[Start of Attachment]

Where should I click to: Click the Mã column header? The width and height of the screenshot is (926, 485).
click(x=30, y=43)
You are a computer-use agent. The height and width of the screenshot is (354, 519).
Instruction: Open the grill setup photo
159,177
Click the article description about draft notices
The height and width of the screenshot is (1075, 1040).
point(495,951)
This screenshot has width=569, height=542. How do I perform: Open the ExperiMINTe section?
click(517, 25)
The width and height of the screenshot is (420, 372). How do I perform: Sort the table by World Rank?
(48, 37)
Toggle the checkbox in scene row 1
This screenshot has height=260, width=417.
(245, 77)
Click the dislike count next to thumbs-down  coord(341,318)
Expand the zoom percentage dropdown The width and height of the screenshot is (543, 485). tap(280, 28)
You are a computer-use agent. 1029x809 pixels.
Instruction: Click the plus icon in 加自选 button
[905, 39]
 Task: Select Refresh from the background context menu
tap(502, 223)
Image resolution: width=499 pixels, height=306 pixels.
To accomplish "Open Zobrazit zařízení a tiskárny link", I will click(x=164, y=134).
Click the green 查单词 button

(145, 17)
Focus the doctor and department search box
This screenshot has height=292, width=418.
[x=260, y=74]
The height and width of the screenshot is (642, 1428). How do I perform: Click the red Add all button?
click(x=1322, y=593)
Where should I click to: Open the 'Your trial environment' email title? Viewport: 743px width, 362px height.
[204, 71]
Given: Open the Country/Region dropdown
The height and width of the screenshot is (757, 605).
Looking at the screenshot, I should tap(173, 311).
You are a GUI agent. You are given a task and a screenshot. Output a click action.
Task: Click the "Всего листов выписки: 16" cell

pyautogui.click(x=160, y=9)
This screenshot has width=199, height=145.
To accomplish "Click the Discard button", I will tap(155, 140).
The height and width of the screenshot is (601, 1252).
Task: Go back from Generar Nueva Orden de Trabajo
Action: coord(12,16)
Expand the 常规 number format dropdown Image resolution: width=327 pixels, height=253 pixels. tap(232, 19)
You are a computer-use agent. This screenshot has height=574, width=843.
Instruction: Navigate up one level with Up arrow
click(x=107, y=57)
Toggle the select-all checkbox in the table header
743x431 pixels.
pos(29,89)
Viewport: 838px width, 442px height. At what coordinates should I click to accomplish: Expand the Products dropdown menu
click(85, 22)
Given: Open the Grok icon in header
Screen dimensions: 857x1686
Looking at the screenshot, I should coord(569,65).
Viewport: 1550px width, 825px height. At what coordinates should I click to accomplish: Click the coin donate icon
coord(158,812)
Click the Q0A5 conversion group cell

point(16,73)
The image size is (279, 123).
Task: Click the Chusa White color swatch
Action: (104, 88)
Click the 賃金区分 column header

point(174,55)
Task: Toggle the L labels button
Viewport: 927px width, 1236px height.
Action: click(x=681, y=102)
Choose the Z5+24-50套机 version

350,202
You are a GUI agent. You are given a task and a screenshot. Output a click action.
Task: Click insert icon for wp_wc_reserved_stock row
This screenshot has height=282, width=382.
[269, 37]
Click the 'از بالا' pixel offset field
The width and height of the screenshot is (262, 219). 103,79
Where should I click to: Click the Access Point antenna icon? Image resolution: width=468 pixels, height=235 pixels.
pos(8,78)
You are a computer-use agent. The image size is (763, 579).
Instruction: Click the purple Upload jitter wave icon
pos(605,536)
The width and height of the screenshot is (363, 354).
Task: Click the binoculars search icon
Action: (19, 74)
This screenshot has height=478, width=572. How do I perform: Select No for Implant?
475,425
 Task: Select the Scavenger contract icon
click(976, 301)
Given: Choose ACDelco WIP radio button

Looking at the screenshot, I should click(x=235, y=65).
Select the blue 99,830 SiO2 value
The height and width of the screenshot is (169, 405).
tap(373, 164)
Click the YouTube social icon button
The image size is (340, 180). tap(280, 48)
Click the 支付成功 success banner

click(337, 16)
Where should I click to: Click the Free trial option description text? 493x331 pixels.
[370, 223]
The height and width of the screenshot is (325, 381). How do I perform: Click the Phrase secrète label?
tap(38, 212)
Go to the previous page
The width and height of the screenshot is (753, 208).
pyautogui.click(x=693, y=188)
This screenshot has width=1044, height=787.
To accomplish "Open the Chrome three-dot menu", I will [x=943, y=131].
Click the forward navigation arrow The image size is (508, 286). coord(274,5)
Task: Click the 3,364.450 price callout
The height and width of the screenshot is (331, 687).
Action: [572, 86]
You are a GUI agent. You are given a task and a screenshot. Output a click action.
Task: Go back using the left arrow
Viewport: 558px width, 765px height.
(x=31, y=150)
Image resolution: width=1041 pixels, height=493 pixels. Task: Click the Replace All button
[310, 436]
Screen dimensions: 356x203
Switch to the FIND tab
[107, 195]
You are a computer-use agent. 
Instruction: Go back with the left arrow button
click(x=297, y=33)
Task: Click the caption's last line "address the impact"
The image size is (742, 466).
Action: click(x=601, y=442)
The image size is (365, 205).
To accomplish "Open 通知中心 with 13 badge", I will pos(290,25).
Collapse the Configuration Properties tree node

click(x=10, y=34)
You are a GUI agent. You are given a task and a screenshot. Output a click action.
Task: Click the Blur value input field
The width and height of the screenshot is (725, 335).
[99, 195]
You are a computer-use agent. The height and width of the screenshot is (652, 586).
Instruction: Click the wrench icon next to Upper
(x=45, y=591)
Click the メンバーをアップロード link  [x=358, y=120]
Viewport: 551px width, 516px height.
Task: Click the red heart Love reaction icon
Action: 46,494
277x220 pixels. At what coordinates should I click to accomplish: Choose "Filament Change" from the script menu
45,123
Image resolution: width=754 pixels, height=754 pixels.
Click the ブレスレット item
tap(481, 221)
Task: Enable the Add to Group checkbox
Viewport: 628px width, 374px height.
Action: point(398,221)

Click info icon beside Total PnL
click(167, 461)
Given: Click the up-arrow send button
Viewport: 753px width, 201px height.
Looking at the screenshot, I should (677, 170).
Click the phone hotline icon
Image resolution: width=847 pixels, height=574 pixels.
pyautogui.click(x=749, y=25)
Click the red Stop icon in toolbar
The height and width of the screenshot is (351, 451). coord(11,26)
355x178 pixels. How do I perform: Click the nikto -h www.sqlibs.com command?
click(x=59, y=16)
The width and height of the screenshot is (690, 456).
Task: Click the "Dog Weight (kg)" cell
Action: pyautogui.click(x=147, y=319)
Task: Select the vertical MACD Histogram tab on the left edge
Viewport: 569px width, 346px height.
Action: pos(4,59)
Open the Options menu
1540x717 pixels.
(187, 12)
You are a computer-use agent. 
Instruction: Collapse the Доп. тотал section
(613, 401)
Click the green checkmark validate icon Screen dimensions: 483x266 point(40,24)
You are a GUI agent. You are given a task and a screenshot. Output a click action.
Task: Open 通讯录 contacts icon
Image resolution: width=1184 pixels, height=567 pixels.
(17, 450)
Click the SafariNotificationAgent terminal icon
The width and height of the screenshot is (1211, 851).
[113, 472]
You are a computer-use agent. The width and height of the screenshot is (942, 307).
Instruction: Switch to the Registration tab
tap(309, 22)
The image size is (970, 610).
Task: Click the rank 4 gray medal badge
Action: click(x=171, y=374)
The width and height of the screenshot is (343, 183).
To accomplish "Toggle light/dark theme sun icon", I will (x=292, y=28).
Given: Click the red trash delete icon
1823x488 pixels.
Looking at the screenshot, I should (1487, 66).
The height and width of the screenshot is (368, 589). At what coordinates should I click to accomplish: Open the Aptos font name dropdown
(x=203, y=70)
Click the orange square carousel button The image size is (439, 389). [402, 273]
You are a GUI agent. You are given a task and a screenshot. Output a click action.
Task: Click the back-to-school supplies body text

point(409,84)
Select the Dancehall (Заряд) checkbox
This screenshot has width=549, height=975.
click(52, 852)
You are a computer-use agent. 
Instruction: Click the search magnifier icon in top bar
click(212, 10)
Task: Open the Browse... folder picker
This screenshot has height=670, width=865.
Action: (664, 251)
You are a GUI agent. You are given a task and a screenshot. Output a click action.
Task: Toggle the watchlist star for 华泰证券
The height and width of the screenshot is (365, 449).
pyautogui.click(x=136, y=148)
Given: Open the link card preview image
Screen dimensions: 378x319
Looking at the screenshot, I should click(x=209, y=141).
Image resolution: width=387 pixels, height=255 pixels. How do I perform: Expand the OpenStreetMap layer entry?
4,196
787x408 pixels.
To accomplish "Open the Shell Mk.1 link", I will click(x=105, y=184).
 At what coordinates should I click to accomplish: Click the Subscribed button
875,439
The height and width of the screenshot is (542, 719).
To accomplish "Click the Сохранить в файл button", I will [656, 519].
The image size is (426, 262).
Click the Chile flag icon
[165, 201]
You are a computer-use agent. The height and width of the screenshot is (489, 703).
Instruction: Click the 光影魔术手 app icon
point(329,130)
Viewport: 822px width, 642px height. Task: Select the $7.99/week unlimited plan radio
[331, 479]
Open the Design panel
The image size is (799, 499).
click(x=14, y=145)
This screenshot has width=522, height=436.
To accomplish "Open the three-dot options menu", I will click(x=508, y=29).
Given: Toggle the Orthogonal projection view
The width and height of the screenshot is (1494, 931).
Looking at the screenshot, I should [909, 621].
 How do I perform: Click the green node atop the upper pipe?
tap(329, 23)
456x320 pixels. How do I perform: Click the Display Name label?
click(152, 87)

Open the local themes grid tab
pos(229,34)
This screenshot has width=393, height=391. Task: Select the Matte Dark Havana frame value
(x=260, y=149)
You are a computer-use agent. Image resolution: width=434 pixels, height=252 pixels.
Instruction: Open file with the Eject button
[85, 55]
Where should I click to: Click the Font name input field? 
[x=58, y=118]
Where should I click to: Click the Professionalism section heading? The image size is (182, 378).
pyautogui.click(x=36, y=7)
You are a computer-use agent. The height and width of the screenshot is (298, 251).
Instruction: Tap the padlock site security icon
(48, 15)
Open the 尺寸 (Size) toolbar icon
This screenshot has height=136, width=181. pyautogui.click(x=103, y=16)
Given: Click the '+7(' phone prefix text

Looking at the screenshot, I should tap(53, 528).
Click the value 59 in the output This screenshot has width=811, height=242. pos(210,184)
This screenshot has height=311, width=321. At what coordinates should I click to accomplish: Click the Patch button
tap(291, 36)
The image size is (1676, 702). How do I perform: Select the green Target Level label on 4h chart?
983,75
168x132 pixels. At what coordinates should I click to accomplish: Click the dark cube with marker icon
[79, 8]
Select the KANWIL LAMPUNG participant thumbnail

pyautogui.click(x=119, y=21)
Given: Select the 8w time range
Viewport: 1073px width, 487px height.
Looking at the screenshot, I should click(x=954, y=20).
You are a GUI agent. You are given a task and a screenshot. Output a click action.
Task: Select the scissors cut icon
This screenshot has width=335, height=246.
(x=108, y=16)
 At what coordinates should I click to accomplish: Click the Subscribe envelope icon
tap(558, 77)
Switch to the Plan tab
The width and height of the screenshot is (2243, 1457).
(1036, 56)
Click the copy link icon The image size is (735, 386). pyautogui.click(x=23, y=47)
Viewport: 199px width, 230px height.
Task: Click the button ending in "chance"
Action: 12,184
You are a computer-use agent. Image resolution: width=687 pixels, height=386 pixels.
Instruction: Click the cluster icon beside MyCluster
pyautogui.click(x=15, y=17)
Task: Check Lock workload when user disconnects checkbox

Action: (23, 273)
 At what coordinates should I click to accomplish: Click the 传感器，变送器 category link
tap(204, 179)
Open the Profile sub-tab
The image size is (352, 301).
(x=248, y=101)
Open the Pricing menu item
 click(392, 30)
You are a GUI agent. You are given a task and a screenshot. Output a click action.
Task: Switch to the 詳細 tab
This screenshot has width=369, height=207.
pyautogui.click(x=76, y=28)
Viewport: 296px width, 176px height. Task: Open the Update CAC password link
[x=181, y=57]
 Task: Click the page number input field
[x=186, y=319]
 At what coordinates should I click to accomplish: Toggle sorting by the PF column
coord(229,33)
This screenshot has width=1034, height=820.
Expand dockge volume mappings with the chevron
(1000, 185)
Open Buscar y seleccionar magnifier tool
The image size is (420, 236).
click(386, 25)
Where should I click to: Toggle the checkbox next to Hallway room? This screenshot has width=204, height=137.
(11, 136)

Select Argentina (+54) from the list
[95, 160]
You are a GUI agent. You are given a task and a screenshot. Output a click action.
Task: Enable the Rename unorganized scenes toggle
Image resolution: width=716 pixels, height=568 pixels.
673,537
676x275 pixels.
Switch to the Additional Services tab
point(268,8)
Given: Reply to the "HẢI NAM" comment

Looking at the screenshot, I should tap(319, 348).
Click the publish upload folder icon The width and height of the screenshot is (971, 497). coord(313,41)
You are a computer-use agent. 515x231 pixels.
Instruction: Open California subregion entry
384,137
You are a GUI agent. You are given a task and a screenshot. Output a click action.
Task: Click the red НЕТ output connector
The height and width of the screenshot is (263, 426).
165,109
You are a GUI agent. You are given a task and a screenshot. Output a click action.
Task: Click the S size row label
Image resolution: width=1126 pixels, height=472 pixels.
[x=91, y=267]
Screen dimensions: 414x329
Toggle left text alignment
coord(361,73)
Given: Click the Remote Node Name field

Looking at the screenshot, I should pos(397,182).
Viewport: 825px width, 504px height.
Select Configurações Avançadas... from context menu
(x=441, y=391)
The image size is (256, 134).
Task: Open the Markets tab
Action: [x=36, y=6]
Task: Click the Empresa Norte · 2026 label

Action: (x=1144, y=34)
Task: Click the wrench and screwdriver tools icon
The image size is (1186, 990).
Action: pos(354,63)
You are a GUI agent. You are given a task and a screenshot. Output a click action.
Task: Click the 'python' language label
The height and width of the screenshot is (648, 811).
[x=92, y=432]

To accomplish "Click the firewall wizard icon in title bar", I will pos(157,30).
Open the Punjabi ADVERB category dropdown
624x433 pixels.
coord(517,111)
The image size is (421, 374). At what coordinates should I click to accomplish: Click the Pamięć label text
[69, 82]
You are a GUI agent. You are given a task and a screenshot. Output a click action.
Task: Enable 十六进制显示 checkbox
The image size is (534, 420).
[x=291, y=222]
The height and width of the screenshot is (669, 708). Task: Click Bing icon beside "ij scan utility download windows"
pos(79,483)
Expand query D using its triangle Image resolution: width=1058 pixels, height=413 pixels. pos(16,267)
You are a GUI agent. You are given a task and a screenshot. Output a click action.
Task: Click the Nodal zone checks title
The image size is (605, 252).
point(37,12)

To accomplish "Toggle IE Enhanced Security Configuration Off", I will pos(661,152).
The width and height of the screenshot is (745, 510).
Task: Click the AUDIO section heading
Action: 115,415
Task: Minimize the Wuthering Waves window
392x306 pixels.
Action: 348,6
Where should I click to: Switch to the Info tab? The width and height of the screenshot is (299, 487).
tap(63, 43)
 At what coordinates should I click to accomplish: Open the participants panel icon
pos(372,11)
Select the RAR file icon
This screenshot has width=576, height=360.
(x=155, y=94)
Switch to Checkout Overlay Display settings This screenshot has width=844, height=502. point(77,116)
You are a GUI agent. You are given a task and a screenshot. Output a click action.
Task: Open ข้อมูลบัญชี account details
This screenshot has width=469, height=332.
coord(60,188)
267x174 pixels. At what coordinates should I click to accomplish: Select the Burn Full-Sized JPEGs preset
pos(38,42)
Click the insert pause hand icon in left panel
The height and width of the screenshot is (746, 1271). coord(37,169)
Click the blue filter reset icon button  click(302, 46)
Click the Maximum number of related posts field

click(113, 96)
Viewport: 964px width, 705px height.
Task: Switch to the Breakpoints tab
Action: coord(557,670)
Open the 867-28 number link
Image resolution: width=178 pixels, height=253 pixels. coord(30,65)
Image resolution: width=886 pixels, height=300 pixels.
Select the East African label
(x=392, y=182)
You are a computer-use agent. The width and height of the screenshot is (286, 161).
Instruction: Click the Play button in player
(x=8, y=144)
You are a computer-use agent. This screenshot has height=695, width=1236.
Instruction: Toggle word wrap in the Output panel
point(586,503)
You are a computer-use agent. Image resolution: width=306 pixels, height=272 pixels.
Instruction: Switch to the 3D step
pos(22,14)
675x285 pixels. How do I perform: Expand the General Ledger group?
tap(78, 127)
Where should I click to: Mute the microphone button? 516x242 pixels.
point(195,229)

[End of Attachment]

• _Required work_
Of the lines above, retype only those from the line containing "Instruction: Open the grill setup photo" through the line containing "Click the dislike", including both, exactly.

• _Solution_
Instruction: Open the grill setup photo
159,177
Click the article description about draft notices
The height and width of the screenshot is (1075, 1040).
point(495,951)
This screenshot has width=569, height=542. How do I perform: Open the ExperiMINTe section?
click(517, 25)
The width and height of the screenshot is (420, 372). How do I perform: Sort the table by World Rank?
(48, 37)
Toggle the checkbox in scene row 1
This screenshot has height=260, width=417.
(245, 77)
Click the dislike count next to thumbs-down  coord(341,318)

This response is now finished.